Freeze-drying does not kill viruses or bacteria. Multiple veterinarians and Wisconsin’s Countryside Animal Clinic have explicitly noted that freeze-dried food should be treated with the same caution as fresh raw food for H5N1 risk purposes. The AVMA’s guidance encompasses freeze-dried formats under “raw meat-based treats or diets.”
❓ Is this the FDA taking sides against the raw food industry?

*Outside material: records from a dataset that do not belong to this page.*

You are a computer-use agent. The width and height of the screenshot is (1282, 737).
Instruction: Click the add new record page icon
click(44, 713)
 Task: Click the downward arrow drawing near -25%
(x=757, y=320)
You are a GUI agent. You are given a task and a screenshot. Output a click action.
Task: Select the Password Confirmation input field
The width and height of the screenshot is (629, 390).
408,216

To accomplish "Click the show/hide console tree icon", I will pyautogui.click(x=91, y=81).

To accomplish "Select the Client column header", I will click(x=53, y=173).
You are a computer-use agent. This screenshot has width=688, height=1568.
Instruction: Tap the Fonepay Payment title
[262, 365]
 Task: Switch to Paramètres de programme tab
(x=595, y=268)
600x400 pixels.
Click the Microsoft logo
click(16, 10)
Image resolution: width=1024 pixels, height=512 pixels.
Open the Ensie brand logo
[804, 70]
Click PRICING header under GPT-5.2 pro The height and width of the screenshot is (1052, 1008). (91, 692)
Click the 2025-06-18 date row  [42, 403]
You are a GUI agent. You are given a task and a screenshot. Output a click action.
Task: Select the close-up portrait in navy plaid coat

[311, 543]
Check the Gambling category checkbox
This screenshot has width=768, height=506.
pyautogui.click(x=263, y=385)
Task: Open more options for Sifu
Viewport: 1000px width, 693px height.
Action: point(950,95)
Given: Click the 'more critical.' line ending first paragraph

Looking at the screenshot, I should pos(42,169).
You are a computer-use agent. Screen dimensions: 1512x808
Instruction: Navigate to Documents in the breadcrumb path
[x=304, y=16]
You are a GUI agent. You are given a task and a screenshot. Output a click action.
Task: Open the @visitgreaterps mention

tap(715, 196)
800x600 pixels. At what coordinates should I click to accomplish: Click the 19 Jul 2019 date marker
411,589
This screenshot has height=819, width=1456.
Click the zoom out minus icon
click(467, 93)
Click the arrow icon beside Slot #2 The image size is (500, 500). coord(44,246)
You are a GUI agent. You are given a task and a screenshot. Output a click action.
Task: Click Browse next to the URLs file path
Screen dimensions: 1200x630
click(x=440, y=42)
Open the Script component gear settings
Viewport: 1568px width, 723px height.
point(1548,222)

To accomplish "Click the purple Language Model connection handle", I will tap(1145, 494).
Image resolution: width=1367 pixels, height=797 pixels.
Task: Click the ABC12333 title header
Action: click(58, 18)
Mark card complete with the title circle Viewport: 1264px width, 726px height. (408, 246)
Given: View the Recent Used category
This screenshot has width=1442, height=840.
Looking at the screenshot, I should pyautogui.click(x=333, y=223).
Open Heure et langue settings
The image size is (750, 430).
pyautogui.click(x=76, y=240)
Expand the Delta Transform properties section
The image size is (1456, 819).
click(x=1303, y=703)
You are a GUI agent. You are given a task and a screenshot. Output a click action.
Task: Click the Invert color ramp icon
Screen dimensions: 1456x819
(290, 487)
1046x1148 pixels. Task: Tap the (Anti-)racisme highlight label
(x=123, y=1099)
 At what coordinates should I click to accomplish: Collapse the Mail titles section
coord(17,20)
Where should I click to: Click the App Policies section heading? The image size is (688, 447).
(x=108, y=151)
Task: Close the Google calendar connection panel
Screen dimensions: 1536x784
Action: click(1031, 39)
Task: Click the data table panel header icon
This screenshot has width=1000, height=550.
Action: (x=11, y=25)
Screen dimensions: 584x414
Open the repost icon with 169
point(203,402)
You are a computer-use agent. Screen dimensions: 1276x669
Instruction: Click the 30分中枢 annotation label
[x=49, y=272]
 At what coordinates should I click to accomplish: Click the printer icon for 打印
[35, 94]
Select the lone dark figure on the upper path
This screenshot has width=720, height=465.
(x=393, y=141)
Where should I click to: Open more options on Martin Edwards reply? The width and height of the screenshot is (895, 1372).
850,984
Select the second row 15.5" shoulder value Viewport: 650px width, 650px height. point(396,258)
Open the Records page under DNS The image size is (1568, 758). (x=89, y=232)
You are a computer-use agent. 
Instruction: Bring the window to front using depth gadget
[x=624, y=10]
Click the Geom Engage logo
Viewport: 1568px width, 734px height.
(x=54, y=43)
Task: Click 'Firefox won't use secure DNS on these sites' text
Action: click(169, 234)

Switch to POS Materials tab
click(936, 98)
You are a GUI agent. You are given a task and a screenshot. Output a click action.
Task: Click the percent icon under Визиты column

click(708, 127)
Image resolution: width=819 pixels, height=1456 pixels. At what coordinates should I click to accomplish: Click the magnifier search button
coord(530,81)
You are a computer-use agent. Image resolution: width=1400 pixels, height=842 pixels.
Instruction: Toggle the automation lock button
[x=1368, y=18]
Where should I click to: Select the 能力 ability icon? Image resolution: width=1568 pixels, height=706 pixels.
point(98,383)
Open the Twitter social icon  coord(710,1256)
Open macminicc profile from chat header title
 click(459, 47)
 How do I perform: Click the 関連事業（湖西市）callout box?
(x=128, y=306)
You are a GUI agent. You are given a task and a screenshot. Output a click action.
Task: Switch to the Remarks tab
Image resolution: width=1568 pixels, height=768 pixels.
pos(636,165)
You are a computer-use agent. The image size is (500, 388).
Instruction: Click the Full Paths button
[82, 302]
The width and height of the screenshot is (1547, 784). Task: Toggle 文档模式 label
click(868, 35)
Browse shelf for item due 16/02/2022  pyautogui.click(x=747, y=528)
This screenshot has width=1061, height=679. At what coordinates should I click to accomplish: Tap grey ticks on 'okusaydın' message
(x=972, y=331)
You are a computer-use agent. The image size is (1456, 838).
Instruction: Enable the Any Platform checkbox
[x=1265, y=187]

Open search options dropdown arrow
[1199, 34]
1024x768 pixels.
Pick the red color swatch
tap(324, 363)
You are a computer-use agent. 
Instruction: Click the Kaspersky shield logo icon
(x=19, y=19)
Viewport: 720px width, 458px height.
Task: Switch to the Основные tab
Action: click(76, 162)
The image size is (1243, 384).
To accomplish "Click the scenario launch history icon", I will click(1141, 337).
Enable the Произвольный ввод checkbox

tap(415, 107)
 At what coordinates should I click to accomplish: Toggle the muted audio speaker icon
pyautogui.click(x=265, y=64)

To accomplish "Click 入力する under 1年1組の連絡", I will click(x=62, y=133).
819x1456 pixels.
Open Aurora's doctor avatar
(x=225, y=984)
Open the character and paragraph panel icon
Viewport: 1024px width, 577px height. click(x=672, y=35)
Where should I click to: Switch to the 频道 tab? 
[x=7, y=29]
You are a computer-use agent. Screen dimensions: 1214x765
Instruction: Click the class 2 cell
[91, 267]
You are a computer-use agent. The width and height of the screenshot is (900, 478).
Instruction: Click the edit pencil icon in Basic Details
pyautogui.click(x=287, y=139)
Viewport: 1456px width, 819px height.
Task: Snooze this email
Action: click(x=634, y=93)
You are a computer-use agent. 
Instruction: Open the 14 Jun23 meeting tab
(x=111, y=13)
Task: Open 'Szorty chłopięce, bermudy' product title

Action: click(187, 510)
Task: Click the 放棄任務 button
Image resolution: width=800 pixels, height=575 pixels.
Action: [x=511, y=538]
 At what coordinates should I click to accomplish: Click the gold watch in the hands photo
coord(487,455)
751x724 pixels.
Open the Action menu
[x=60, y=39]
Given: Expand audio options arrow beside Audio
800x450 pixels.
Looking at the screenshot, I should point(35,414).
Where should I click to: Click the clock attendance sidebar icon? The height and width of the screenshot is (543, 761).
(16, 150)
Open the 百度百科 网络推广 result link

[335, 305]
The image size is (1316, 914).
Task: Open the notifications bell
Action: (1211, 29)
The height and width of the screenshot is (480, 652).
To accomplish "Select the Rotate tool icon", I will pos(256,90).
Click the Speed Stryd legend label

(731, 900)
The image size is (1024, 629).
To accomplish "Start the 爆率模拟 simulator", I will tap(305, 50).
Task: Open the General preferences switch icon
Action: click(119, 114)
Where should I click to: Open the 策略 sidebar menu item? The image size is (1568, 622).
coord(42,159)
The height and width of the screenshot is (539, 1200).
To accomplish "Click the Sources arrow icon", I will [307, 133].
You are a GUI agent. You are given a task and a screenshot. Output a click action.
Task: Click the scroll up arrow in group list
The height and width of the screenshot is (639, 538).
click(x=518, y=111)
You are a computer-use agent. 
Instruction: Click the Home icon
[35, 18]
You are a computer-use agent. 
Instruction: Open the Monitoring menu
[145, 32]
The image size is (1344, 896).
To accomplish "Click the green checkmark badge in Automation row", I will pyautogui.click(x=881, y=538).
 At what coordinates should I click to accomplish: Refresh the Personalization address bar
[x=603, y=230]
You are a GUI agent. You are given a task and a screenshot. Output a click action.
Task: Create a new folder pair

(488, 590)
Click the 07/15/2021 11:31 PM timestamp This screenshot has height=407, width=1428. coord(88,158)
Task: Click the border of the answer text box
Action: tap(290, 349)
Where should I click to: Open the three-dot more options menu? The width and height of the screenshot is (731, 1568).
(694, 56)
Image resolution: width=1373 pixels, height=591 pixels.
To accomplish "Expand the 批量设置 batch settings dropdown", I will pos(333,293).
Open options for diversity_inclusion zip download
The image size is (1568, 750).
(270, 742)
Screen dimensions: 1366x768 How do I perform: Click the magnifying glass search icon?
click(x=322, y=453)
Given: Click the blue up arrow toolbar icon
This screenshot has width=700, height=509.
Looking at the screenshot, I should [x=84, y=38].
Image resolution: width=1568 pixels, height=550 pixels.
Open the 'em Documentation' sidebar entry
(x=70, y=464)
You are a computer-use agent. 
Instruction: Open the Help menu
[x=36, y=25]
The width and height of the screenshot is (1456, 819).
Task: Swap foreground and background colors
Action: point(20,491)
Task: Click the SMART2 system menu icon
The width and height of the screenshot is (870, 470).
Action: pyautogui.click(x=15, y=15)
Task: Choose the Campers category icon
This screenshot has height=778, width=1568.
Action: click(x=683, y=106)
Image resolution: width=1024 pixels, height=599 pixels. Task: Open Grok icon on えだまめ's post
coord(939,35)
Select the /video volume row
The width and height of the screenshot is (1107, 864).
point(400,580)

The January 2025 directive is a science-based response to confirmed cases of H5N1 transmission through raw pet food, documented by genomic sequencing. It is consistent with how the FDA has handled other known pathogen hazards (Salmonella, Listeria) in pet food. The directive does not ban raw food; it requires manufacturers to have safety plans that address the H5N1 hazard. This is a regulatory obligation, not a product prohibition.
❓ When will it be safe to resume raw feeding?
There is no authoritative timeline. The current H5N1 outbreak in U.S. poultry is ongoing and has not been brought to containment. The AVMA notes that recommendations may change as the situation evolves. Monitoring avma.org and cdc.gov/bird-flu regularly is the best way to stay current. Most veterinarians advise waiting until H5N1 is no longer endemic in the U.S. commercial poultry supply before resuming raw poultry-based diets.